- **About this task**
Going through the material below, output exactly the lines from the one containing "Instruction: Select the mail" through the one containing "This screenshot has height=409, width=641.", and no pictures.

Segment Open

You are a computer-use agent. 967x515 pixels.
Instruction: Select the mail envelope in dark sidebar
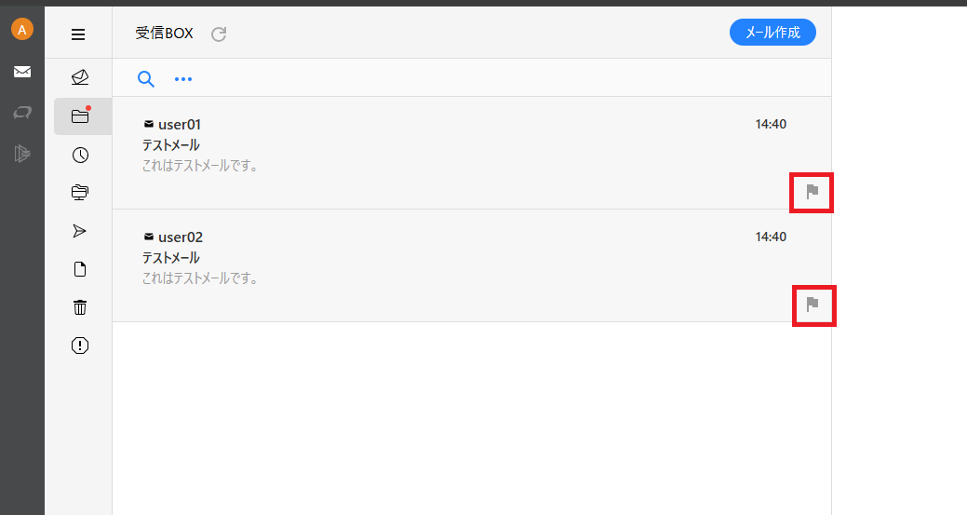[x=22, y=72]
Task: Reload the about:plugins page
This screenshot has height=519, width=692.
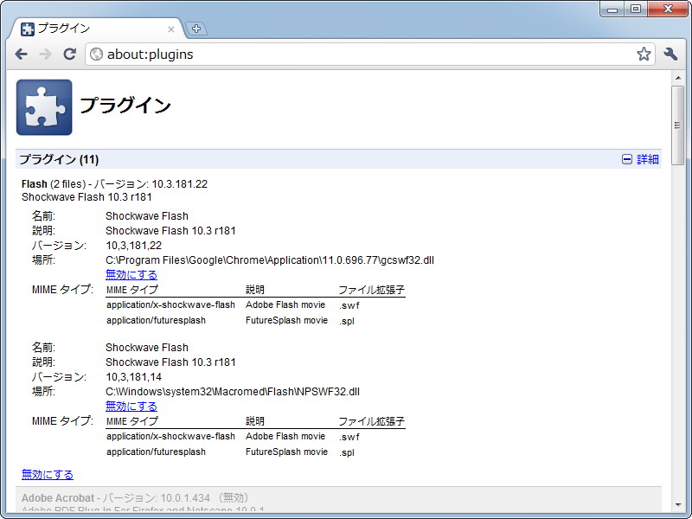Action: coord(70,54)
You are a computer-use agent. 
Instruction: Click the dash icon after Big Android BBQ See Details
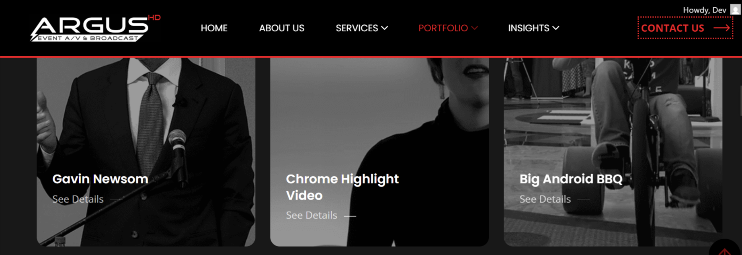[583, 199]
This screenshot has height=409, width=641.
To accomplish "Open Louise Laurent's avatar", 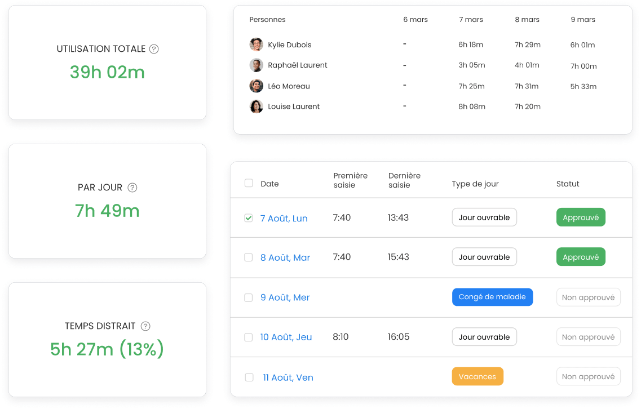I will [x=257, y=106].
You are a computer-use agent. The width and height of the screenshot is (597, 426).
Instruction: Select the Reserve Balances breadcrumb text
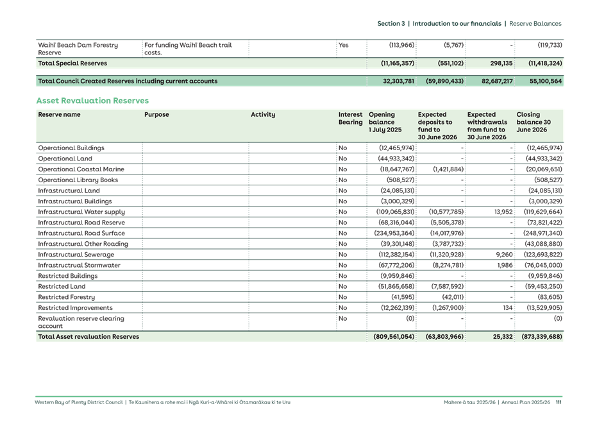[x=535, y=23]
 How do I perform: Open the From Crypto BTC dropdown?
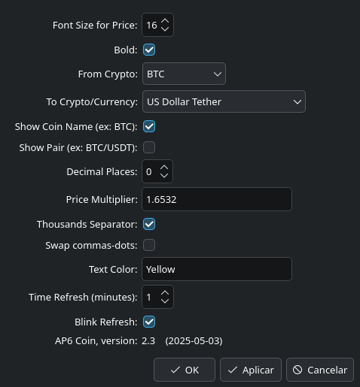tap(184, 74)
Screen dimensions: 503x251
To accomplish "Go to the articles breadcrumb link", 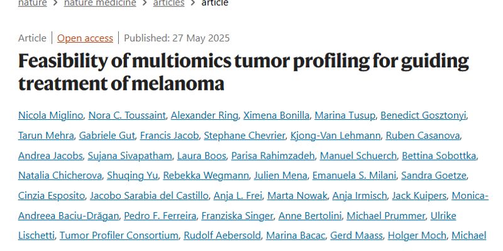I will click(x=169, y=3).
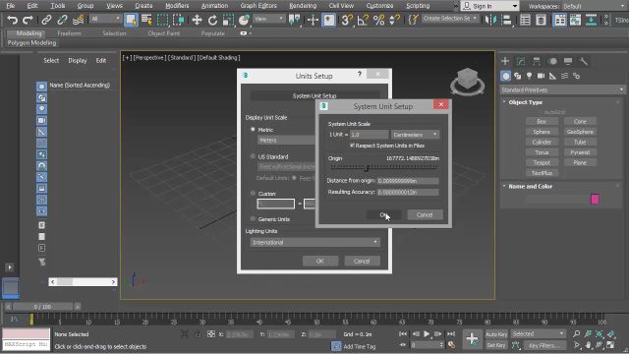Select the Cameras category icon
The width and height of the screenshot is (629, 354).
pos(541,76)
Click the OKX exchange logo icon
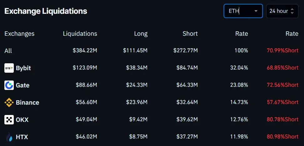This screenshot has height=146, width=304. 9,120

Segment Closed

- **Written solution**
Instruction: Select the mail envelope in dark sidebar
[x=22, y=72]
Task: Reload the about:plugins page
This screenshot has height=519, width=692.
Action: coord(70,54)
You are a computer-use agent. 
Instruction: Click the dash icon after Big Android BBQ See Details
[583, 199]
This screenshot has height=409, width=641.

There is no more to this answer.